Re: [PATCH 0/6] address packed-refs speed regressions

[Date Prev][Date Next][Thread Prev][Thread Next][Date Index][Thread Index]

 



On Sun, Apr 05, 2015 at 03:41:39PM +0200, René Scharfe wrote:

> > The main culprits seem to be d0f810f (which introduced some extra
> > expensive code for each ref) and my 10c497a, which switched from fgets()
> > to strbuf_getwholeline. It turns out that strbuf_getwholeline is really
> > slow.
> 
> 10c497a changed read_packed_refs(), which reads *all* packed refs.
> Each is checked for validity.  That sounds expensive if the goal is
> just to look up a single (non-existing) ref.
> 
> Would it help to defer any checks until a ref is actually accessed?
> Can a binary search be used instead of reading the whole file?

Yes, but addressing that is much more invasive.

Right now we parse all of the packed-refs file into an in-memory cache,
and then do single lookups from that cache. Doing an mmap() and a binary
search is way faster (and costs less memory) for doing individual
lookups. It relies on the list being sorted. This is generally true, but
not something we currently rely on (however, it would be easy to add a
"sorted" flag to top of the file and have the readers fall back when the
flag is missing). I've played with a patch to do this (it's not entirely
trivial, because you jump into the middle of a line, and then have to
walk backwards to find the start of the record).

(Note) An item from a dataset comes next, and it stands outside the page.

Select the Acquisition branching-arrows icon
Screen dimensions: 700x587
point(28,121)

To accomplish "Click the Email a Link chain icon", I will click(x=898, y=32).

For traversals, it's more complicated. Obviously if you are traversing
all refs, you have to read the whole thing anyway. If you are traversing
a subset of the refs, you can binary-search the start of the subset, and
then walk forward. But that's where it gets tricky with the current
code.

The ref_cache code expects to fill in from outer to inner. So if you
have "refs/foo", you should also have filled in all of "refs/" (but not
necessarily "refs/bar"). This matches the way we traverse loose ref
directories; we opendir "refs/", find out that it has "foo" and "bar",
and the descend into "foo", and so forth. But reading a subset of the
packed-ref file is "inside out". You fill in all of "refs/foo", but you
have no idea what else is in "refs/".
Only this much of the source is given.